Hamilton, a 40-year-old from Denver, scampered up and down Longs Peak in the darkness late Wednesday night into Thursday morning, completing a speed record of climbing 58 of the 14ers in a mind-boggling nine days, 21 hours and 51 minutes.

Hamilton began the quest to capture the speed record of climbing Colorado’s highest peaks he previously held on June 29 at 4:30 a.m. Teddy Keizer held the previous speed record of 10 days, 20 hours and 26 minutes.

After climbing Torreys and Grays peaks, then Mount Bierstadt and Mount Evans on Wednesday, Hamilton was shuttled by his crew to Rocky Mountain National Park for the final climb.

He started the ascent of Longs Peak about 7:15 p.m., enduring fog and rain before reaching the summit of the famed peak in Rocky Mountain National Park about 11:30 p.m., the 58th and final summit of the grueling grind across the state.

Based on rules established by those who compete such speed runs, Hamilton had to descend 3,000 feet from the summit before the clock stopped — and he did that at 2:21 a.m. Thursday.

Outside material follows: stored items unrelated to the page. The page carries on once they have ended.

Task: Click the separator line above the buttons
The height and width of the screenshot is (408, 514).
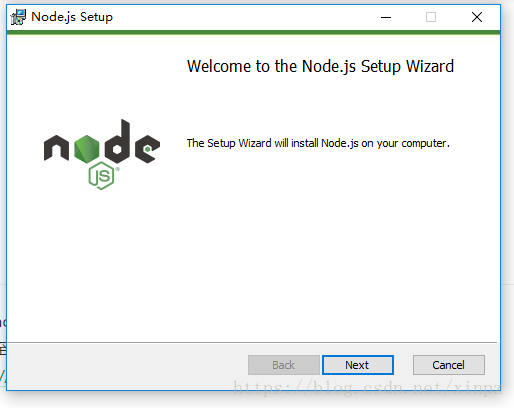Action: [252, 342]
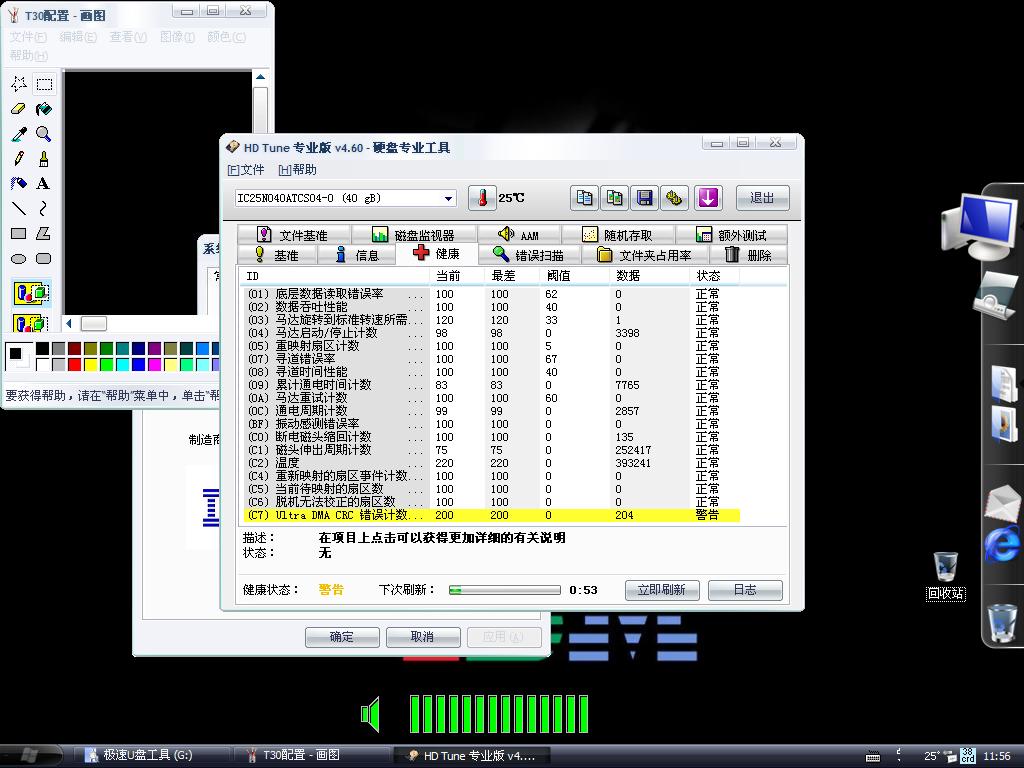Select the Fill With Color tool in Paint
This screenshot has width=1024, height=768.
(44, 109)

Several people were on the trail to celebrate the record, and many more on a forum at followed Hamilton’s updates  as his GPS marked all of his summits the past 10 days.

Keizer flew to Colorado from his home in Portland, Ore., to congratulate Hamilton on his accomplishment.

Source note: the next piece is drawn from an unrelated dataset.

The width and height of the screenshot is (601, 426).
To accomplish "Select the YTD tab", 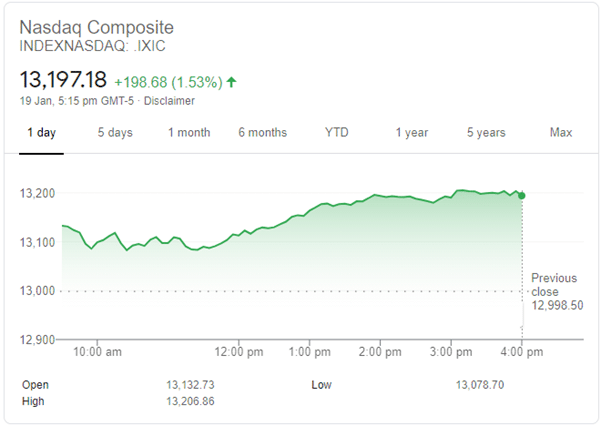I will pos(337,133).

Doug Hesse posted on the forum that the parking lot at the Longs Peak trail head was almost full at 10:30 p.m. and that Keizer had arrived.

“This has been a simply awesome adventure to watch, not only for Andrew’s achievement but for the work of his crew and for the spirit of the 14ers community,” Hesse wrote.

“The most incredible example of chasing a dream I have ever seen,” poster Crojo wrote. “The strength, stamina, humor, perseverance, planning, love and support. Truly an inspiration.”